Many organizations have upgraded their current LANs or plan to implement new LANs. This expansion in LAN design is due to the development of high-speed technologies such as Asynchronous Transfer Mode (ATM). This expansion is also due to complex LAN architectures that use LAN switching and virtual LANs (VLANs).
To maximize available LAN bandwidth and performance, the following LAN design considerations must be addressed:
  • The function and placement of servers
  • Collision domain issues
  • Segmentation issues
  • Broadcast domain issues
Servers allow network users to communicate, and share files, printers and application services. Servers typically do not function as workstations. Servers run specialized operating systems, such as NetWare, Windows NT, UNIX, and Linux. Each server is usually dedicated to one function, such as e-mail or file sharing.
Servers can be categorized as either enterprise servers or workgroup servers. An enterprise server supports all the users on the network as it offers services, such as e-mail or Domain Name System (DNS). E-mail or DNS is a service that everyone in an organization needs because it is a centralized function. A workgroup server supports a specific set of users and offers services such as word processing and file sharing.
As seen in Figure , enterprise servers should be placed in the main distribution facility (MDF). Whenever possible, the traffic to enterprise servers should travel only to the MDF and not be transmitted across other networks. However, some networks use a routed core or may even have a server farm for the enterprise servers. In these cases, network traffic travels across other networks and usually cannot be avoided. Ideally, workgroup servers should be placed in the intermediate distribution facilities (IDFs) closest to the users who access the applications on these servers. This allows traffic to travel the network infrastructure to an IDF, and does not affect other users on that network segment. Layer 2 LAN switches located in the MDF and IDFs should have 100 Mbps or more allocated to these servers.
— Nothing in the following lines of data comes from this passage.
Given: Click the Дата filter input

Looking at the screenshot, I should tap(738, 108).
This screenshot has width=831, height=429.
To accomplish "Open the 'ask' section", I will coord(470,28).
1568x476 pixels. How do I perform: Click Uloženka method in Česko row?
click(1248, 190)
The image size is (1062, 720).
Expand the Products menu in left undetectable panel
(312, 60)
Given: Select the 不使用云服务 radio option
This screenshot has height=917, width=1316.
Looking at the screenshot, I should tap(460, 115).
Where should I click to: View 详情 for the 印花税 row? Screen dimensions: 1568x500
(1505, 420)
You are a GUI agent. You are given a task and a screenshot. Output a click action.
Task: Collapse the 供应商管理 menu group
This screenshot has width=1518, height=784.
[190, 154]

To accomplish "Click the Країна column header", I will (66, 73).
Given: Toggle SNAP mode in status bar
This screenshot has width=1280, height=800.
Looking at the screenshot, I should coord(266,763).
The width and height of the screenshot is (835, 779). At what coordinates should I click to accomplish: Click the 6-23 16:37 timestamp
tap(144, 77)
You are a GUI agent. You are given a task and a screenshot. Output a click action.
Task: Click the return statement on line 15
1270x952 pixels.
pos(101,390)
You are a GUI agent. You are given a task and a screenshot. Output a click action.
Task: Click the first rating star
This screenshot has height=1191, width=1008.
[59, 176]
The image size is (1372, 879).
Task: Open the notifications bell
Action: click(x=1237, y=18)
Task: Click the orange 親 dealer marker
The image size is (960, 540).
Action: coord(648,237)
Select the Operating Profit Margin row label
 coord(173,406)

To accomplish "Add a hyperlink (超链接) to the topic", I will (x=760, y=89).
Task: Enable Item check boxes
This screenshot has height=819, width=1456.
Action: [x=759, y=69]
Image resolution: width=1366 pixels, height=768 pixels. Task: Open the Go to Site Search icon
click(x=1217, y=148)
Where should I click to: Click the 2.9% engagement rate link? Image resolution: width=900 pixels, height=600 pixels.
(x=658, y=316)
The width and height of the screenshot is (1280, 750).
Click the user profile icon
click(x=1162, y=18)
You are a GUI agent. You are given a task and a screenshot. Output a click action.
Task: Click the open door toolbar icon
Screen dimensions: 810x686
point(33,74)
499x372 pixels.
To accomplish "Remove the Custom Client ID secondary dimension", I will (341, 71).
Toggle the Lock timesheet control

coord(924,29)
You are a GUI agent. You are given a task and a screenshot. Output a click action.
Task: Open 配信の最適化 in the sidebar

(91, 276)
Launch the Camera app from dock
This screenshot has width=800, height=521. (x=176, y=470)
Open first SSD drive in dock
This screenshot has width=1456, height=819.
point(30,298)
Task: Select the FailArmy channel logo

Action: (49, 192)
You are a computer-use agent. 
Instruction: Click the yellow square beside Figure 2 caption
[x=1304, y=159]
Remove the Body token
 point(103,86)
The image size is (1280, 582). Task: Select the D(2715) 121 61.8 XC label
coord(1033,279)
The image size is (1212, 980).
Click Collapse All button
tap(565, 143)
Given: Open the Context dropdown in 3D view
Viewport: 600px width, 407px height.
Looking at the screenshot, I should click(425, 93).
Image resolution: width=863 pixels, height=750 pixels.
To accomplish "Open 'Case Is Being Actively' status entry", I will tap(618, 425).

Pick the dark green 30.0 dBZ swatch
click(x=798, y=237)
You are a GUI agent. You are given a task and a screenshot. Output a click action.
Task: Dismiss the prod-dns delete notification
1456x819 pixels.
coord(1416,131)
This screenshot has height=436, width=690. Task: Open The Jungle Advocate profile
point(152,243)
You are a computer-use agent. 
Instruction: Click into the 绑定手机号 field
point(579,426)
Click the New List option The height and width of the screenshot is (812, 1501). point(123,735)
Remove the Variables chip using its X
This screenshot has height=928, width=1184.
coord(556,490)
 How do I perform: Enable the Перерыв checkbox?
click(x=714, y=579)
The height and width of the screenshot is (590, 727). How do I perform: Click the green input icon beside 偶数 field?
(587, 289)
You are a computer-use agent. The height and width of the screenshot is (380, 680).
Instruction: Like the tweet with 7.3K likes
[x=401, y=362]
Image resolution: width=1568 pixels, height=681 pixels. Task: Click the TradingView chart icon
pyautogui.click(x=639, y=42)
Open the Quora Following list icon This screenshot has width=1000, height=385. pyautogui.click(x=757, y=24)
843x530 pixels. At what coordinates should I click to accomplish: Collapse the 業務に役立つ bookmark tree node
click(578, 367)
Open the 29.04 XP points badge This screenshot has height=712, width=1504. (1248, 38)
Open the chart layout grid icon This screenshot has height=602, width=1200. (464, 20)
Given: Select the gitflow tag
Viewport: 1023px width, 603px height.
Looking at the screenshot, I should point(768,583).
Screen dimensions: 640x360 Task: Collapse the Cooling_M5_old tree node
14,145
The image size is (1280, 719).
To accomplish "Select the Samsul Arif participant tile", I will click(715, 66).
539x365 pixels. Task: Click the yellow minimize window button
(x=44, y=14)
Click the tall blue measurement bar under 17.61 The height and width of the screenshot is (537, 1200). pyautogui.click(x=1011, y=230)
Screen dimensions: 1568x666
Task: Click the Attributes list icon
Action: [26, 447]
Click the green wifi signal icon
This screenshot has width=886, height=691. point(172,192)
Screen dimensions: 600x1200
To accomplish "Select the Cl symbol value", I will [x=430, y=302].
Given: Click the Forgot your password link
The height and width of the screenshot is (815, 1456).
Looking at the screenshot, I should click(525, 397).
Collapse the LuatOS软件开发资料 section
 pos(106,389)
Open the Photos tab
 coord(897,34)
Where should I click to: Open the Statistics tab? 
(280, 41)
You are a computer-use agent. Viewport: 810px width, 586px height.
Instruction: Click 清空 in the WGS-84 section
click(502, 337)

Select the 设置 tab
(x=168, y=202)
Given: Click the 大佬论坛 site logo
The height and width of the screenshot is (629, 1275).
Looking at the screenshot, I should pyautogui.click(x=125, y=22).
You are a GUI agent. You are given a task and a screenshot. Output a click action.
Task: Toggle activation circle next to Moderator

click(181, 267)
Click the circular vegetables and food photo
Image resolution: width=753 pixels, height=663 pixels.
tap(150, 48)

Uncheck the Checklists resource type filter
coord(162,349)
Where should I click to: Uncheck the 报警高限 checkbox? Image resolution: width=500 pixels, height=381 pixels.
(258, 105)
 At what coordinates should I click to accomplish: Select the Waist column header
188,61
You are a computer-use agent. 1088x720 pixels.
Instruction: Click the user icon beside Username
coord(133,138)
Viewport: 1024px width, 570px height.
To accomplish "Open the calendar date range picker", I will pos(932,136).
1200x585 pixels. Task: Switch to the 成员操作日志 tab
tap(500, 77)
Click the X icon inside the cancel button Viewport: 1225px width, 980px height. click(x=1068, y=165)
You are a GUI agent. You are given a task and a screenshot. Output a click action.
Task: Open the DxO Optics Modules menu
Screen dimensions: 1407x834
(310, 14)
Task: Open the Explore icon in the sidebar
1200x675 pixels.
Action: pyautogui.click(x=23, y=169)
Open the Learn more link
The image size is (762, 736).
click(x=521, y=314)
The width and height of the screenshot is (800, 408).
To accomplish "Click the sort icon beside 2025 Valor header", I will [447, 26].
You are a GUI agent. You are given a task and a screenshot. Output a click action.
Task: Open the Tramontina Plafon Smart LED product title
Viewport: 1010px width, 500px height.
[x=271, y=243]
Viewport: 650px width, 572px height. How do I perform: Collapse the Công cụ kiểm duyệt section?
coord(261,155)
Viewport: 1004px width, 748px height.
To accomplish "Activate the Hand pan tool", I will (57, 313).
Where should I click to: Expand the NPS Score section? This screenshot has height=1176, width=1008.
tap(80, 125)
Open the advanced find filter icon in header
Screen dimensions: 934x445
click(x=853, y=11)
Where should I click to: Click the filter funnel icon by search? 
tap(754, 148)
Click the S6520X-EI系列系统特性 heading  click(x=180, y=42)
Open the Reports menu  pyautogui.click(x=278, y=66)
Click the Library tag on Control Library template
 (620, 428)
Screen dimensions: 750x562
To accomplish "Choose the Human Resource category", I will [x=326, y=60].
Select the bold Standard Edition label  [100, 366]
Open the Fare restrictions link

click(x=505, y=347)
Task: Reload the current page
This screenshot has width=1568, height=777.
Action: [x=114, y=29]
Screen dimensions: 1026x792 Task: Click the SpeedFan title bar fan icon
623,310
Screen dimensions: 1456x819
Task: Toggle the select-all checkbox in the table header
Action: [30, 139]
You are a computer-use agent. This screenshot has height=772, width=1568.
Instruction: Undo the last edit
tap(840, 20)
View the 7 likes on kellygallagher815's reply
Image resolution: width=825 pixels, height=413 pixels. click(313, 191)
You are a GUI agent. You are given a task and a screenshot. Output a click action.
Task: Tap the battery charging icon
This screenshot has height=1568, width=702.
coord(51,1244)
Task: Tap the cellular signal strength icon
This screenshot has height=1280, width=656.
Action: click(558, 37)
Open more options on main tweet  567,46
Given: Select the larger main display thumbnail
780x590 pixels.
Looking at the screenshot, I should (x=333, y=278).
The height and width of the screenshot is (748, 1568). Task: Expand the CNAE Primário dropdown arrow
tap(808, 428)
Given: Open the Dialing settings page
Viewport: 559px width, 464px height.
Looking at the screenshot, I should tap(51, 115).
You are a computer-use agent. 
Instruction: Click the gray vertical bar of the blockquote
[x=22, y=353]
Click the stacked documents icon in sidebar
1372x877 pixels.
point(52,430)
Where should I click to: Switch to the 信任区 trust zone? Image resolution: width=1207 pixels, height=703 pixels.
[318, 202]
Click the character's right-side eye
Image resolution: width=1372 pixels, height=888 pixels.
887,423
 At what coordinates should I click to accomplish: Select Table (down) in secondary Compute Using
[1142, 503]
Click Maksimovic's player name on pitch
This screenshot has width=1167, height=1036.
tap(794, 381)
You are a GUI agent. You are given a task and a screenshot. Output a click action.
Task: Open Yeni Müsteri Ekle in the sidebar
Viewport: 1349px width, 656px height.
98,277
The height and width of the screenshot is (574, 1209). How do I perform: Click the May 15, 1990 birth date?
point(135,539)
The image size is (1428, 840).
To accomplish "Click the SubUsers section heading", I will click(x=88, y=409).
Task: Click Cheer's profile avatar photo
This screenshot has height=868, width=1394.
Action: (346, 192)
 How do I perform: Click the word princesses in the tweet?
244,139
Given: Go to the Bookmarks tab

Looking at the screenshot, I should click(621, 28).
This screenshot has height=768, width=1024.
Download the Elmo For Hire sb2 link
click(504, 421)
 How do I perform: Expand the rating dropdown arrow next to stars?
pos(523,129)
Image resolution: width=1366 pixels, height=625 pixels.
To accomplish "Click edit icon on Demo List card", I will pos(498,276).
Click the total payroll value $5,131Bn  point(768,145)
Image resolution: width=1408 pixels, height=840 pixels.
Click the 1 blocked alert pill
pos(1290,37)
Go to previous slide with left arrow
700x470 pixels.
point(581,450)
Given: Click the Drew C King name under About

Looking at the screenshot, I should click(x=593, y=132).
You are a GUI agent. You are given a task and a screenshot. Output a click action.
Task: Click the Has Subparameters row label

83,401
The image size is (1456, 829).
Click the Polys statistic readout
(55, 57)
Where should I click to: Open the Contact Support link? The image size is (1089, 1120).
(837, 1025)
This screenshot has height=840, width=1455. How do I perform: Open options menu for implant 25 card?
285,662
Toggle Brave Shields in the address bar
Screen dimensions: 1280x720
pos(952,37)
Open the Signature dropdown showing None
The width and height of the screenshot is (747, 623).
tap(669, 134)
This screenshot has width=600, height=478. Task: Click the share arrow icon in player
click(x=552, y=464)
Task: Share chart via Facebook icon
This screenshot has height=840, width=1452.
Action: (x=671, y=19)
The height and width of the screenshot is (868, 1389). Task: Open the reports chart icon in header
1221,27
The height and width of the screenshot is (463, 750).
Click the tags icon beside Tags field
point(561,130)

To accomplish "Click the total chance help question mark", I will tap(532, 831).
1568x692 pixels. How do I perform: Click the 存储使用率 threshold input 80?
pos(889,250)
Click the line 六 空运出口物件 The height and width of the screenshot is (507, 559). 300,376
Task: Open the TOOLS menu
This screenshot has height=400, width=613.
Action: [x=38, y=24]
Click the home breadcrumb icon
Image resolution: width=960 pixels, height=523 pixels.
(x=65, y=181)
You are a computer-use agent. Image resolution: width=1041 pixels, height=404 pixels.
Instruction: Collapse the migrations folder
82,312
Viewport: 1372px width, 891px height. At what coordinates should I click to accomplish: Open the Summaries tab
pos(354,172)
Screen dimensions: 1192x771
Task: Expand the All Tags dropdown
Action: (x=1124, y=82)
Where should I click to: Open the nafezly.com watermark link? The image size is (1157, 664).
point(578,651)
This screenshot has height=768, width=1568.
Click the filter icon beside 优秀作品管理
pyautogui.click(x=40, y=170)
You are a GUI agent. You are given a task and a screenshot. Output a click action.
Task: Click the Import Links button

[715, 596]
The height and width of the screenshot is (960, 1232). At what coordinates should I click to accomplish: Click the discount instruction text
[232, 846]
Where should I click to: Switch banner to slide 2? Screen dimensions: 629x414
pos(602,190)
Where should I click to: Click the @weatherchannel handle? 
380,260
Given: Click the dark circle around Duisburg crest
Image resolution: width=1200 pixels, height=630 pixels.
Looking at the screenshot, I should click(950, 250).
Ethernet nodes use CSMA/CD. Each node must contend with all other nodes to access the shared medium, or collision domain. If two nodes transmit at the same time, a collision occurs. When collisions occur, the transmitted frame is destroyed, and a jam signal is sent to all nodes on the segment. The nodes wait a random period of time, and then resend the data. Excessive collisions can reduce the available bandwidth of a network segment to thirty-five or forty percent of the available bandwidth.
Segmentation is when a single collision domain is split into smaller collision domains. Smaller collision domains reduces the number of collisions on a LAN segment, and allows for greater utilization of bandwidth. Layer 2 devices such as bridges and switches can be used to segment a LAN. Routers can achieve this at Layer 3.
A broadcast occurs when the destination media access control (MAC) address is set to FF-FF-FF-FF-FF-FF. A broadcast domain refers to the set of devices that receive a broadcast data frame that originates from any device within that set. All hosts that receive a broadcast data frame must process it. This process consumes the resources and available bandwidth of the host. Layer 2 devices such as bridges and switches reduce the size of a collision domain. These devices do not reduce the size of the broadcast domain. Routers reduce the size of the collision domain and the size of the broadcast domain at Layer 3.